A perhaps more useful but more mind-bending view is this:
Transmission lines are real, and there is no such thing as a resistor, capacitor or inductor.
What we call a "resistor", or etc., is a component which exhibits that characteristic over a usefully wide frequency range.
Resistors are resistive from DC to some frequency limit, where they become inductive or capacitive. (In particular, small value resistors become inductive, and large value resistors become capacitive.)
Capacitors are capacitive over a frequency range: at DC, they have leakage resistance; at high frequency, they have ESR and ESL (and other more complicated responses).
Inductors are inductive over a frequency range: at DC, they have DC resistance; at high frequency, they have EPR and parasitic capacitance (and other more complicated responses, especially when multi-winding transformers are included among inductors).
Minding that the whole process is recursive, so as a component drifts from one characteristic to the next, that other characteristic is only valid over a range as well, and so on!
A transmission line is a different paradigm. An infinite, ideal (lossless, non-dispersive) transmission line has a constant impedance, over all frequencies: DC to light. That's called the characteristic impedance, Zo. (The impedance is real, i.e., a resistance, but we call it impedance to remind ourselves we're talking about impedance at AC frequencies.)
When transmission lines, of different lengths and Zo's, are connected together, we observe reactance. How much depends on the ratios of impedances, while the frequency behavior is determined by the lengths (because of standing waves).
If we have a straight length of transmission line, and we measure its end-to-end impedance at DC (zero frequency), we get the resistance of the line: zero ohms for an ideal line, but nonzero for a real line, of course. At low (but nonzero) frequencies, however, we measure an impedance (even if it's lossless). This impedance is proportional to length, Zo and frequency. What else is proportional to those figures? Inductance!

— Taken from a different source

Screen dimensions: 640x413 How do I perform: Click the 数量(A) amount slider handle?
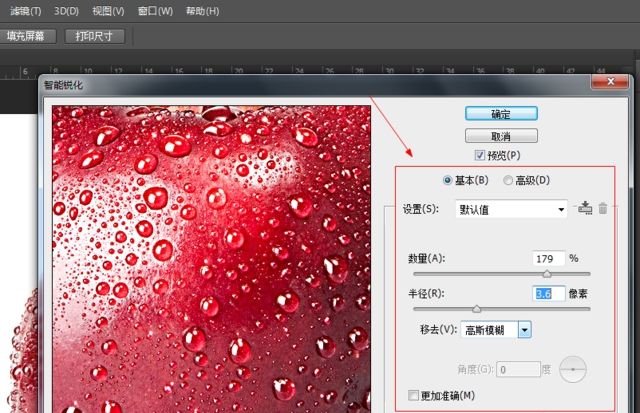point(547,273)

This is how a transmission line can be said to have inductance: it is an approximation, which is only valid at frequencies much less than the electrical length of the transmission line.
The same goes equally well for capacitance, of course: if you have an unterminated transmission line, and measure its impedance at one end, you get infinity at DC, but finite impedance at nonzero frequency. The impedance is inversely proportional to length, Zo and frequency: a capacitance!

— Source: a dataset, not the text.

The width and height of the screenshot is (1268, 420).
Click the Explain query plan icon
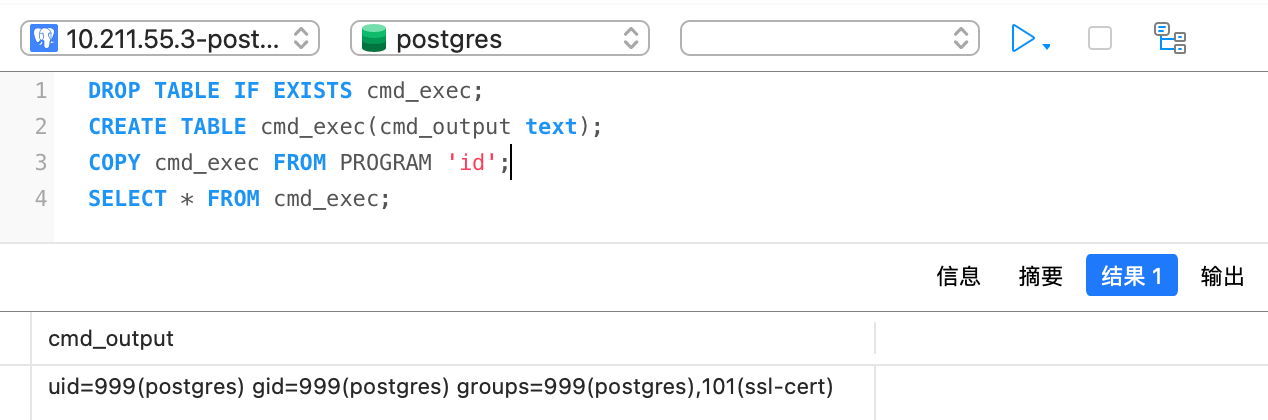1170,39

When a transmission line is terminated by a matched resistance, it looks infinite: a true resistor load (terminator) is indistinguishable from an infinite lossless transmission line. The wave seems to go on forever, except you've tricked it into a trap that turns it into waste heat.
In practice, real resistors can be made very good indeed (resistive up to ~GHz). As long as it's a resistor at frequencies well beyond what you're using them at (including harmonics of a signal -- you can't cheat the system by, say, dropping your clock frequency to 1kHz!), then it's ideal enough not to care!

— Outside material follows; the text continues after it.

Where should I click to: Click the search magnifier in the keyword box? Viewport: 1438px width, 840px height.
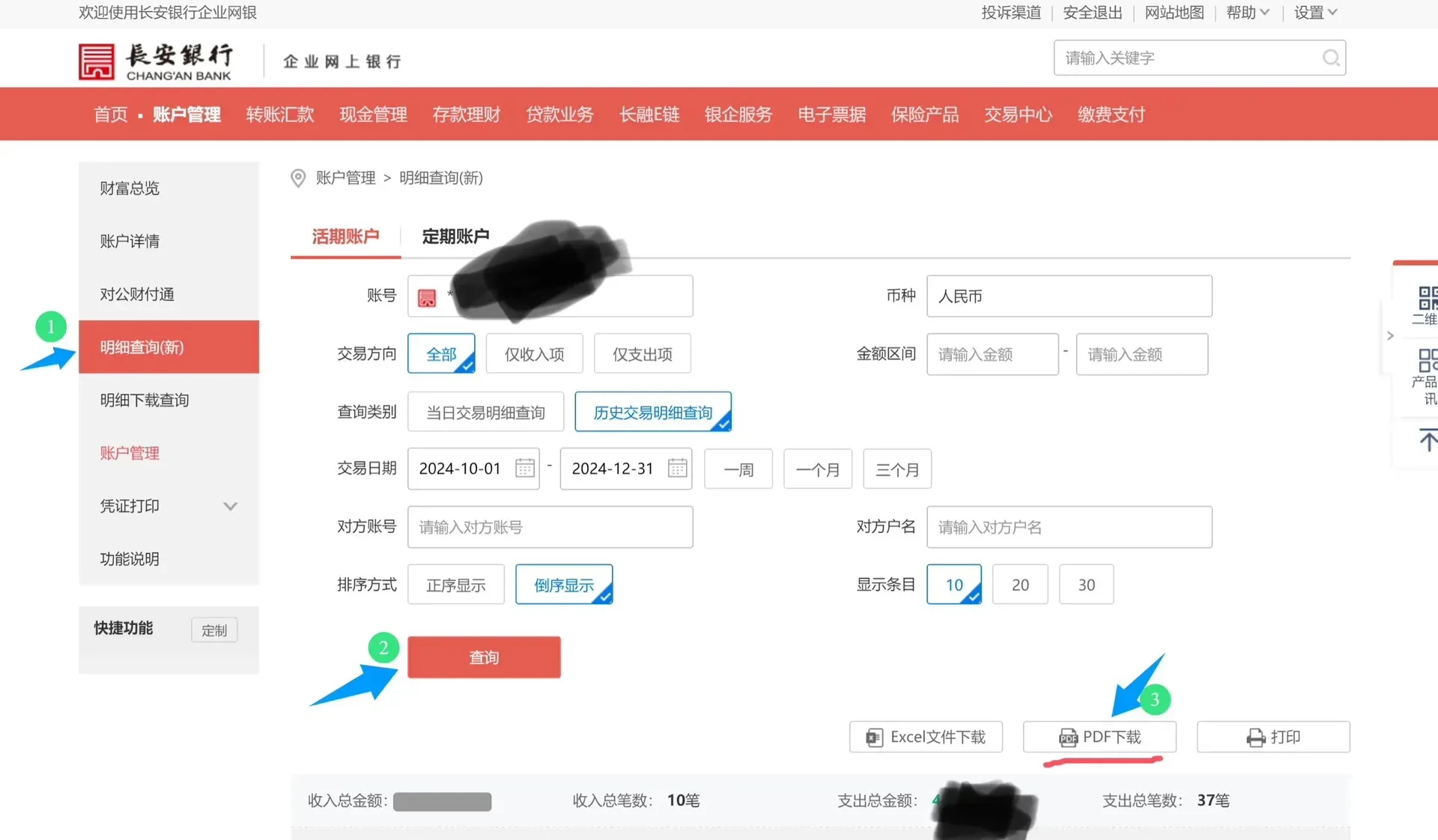click(1331, 58)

So, going back to the probe: if we have a resistor that's close enough to a true resistance, at any frequency in the range we're worried about (i.e., some ~GHz), we can make a voltage divider into a "true 50 ohm" transmission line. The resistor should be 450 ohms, so we get a calibrated 1/10 ratio into 50 ohms.
In practice, some compensation will be needed, to account for the transmission line being lossy (it attenuates high frequencies more than low frequencies), or we can make the line short enough not to care (but that might be impractically short?), or we just accept that it happens, and mentally adjust the measurements accordingly.